In the hope of being more “flowing” in what I write in these Dispatches, I’m giving myself the option to write shorter pieces, sometimes less polished but hopefully as useful. This one is such a test, written quickly and not “search reviewed.” Perhaps influenced by Matt Webb’s 15 rules for blogging, even though this is not technically a blog. Hit reply for any feedback, and especially if you think this shorter format works for a Dispatch. Also, this is not a pitch, although it starts with my looking for one.
I’m constantly trying new ways of explaining what I do professionally. Generally, it’s not clear enough, especially for people would would benefit from my help. I jotted this “pitch” a few days ago, trying to bridge that gap:
Your vision and mission inform your strategy, which in turn informs your team’s work day to day and week to week. But what’s your situational awareness beyond that? What’s in store further ahead? What’s happening at the edges of your vision and in your blind spots?

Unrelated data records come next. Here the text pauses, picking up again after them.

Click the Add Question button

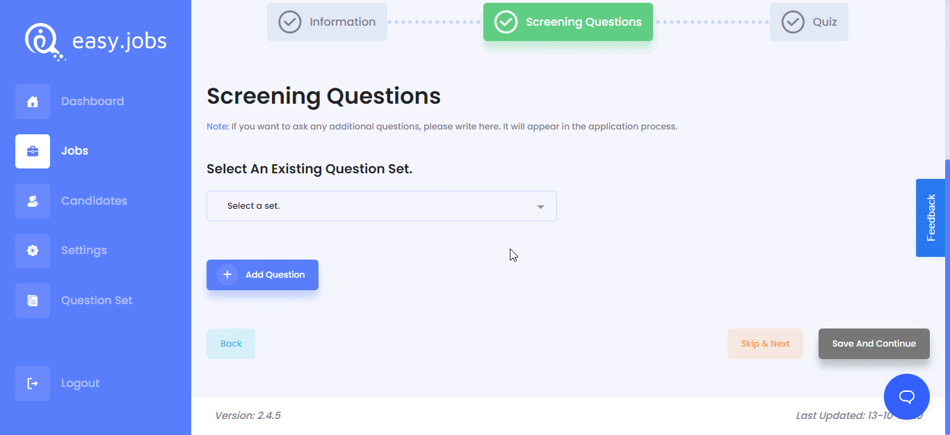point(262,274)
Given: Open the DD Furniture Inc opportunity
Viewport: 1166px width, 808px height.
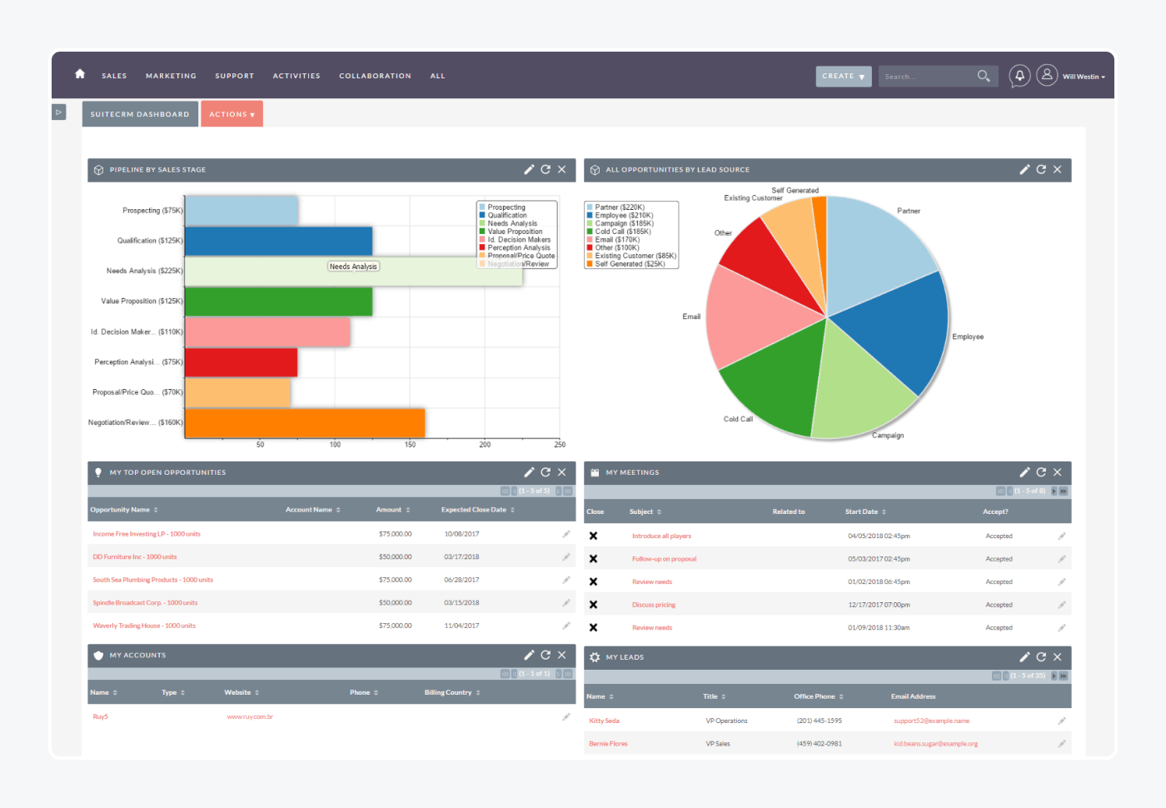Looking at the screenshot, I should click(134, 556).
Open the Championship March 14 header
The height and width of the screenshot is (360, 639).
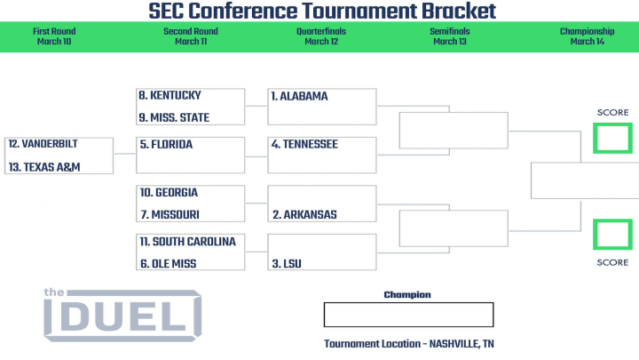587,36
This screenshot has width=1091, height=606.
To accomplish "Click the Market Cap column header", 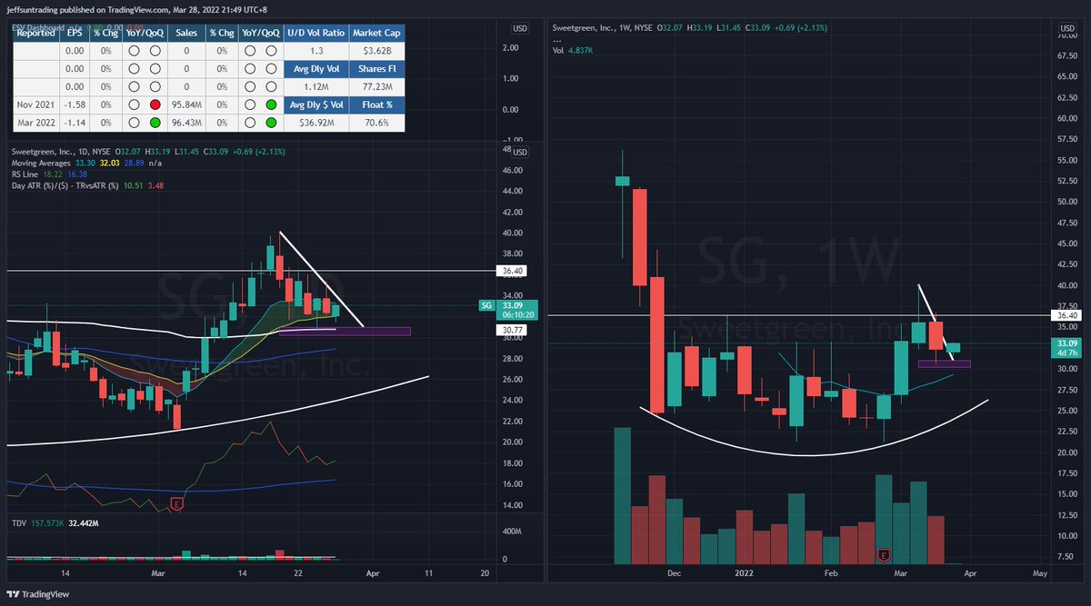I will click(376, 33).
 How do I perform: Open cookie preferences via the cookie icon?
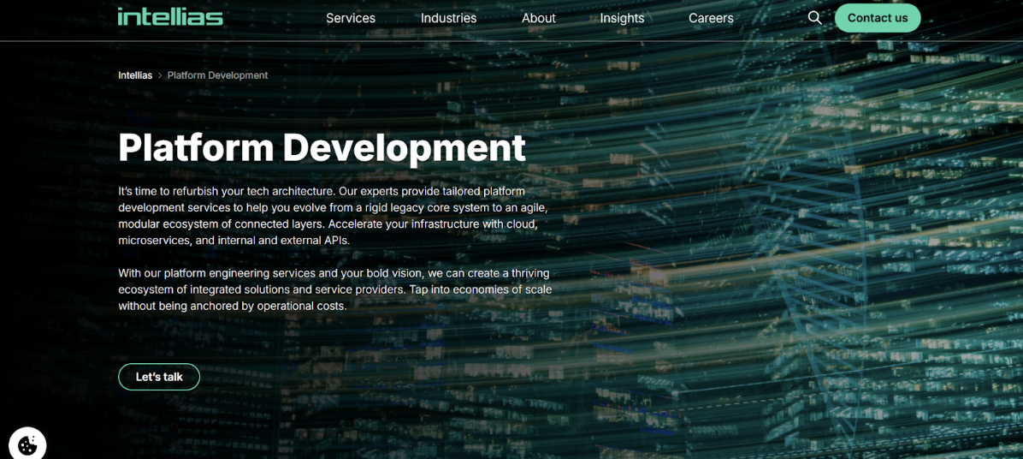pos(27,444)
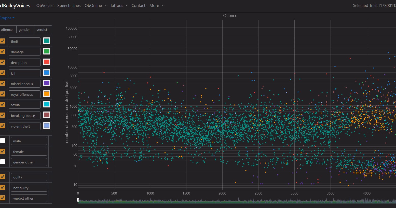Uncheck the theft offence checkbox
Image resolution: width=396 pixels, height=208 pixels.
[x=3, y=41]
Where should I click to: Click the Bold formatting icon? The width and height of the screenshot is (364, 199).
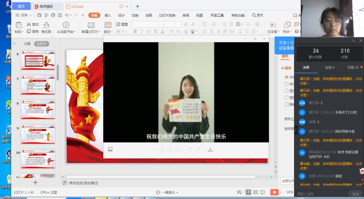135,31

The Sentiers consultancy services of course being the answer. Independent of the pitch, I started thinking that you could go more granular, and consider tasks, sprints, agile, kanban, different kinds or timespan for strategy, etc. I started wondering where business intelligence might go in there. Could this be framed as a “time stack”? Different parts or definitions of the organization being on different time horizons. But that doesn’t work with the reports I write because they don’t just apply forwards and backwards in time, but also in great part side to side and diagonally across disciplines.

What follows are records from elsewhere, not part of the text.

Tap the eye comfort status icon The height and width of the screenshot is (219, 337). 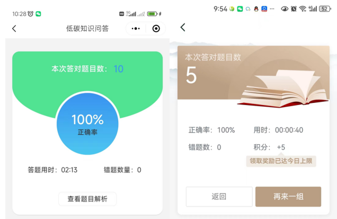[285, 9]
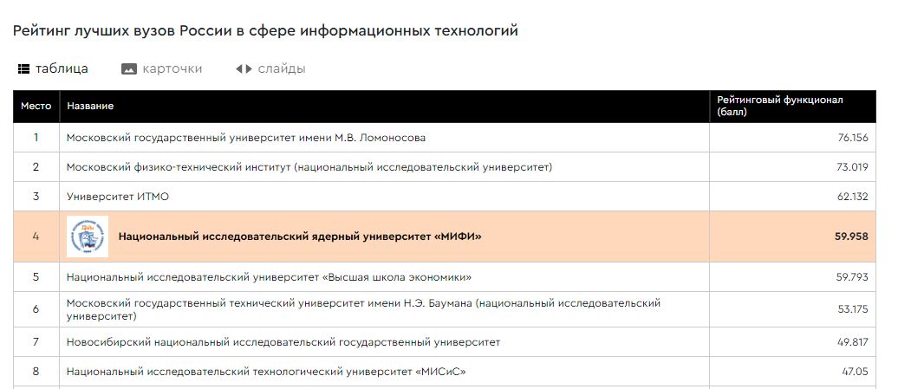Click the «Название» column header

tap(90, 106)
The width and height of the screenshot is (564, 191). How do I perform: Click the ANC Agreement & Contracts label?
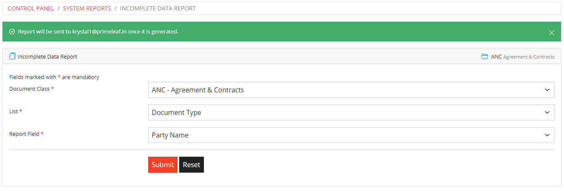pyautogui.click(x=523, y=56)
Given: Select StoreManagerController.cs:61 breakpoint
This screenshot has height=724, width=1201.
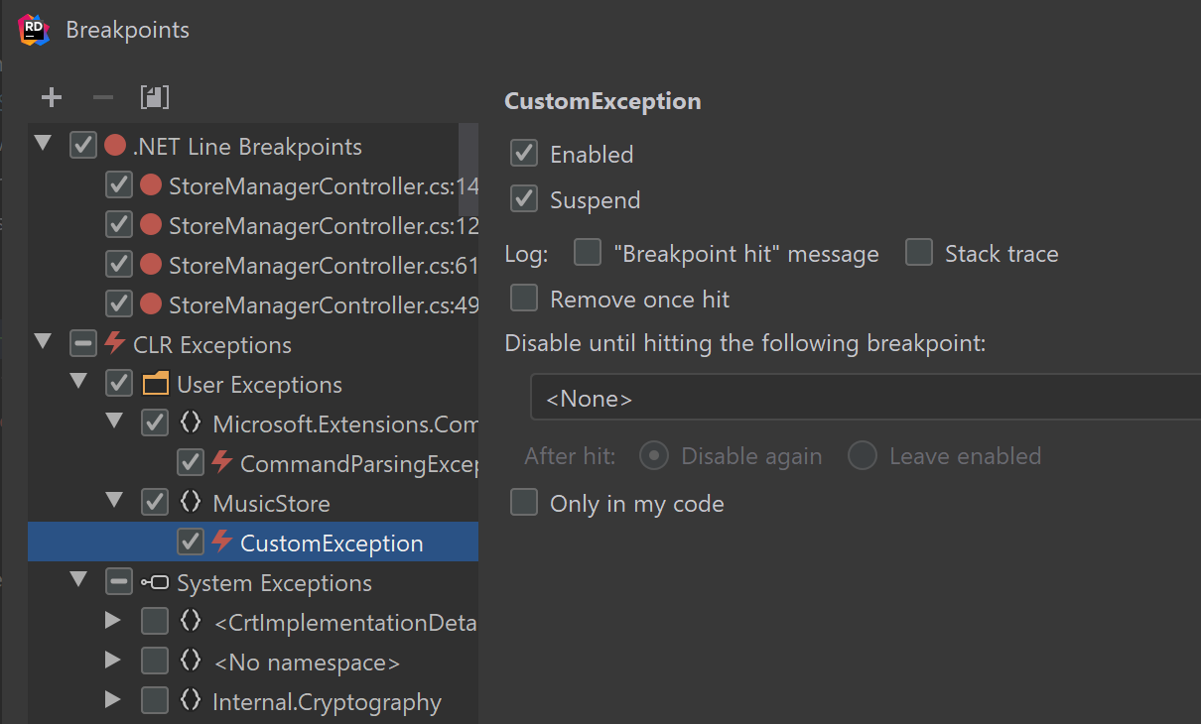Looking at the screenshot, I should point(323,266).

So then perhaps a knowledge stack? Going from the certainty (one would hope) of what you have to do day to day and week to week, to the uncertainty of where your vision will lead the organization, to what you don’t know. Which positions my signals, but also more generally strategy consultants, and foresight and futures, as the explorers or solvers of known-unknown and unknown-unknowns around an organization. Perhaps it’s a curving line in the known-unknown quadrants, à la zenko mapping?
Then I started thinking about knowledge management, working out loud, onboarding, documentation, tacit knowledge, etc. Individuals, but also organizations, especially as they grow, need to address all of those things in one way or another. You could also add learning, as individual or organizational practices, how do people and teams scale their knowledge as needed? How do you keep them evolving and interested?
So I’m wondering, is there already a discipline or a framework that attaches all of these things together? If so, where? If not, should there be? We talk a lot about knowledge workers, a knowledge economy, “everything” turning into information. Is there a unified way of looking at an organization and attaching all those knowledge forms and needs together in a way that makes sense, can be analyzed, tweaked, advanced?
What would a group of people covering foresight, knowledge management, learning, and perhaps some version of business intelligence look like? Is it just a slightly different way of looking at agencies that already exist? Off the top of my head I think it makes sense, but maybe it doesn’t? Or it’s already common and I somehow missed it? (I’d be surprised, but who knows.)
At the very least, I think it’s a potentially useful lens to look through when considering how an organization works: the inputs and flows of information that inform and enable their work.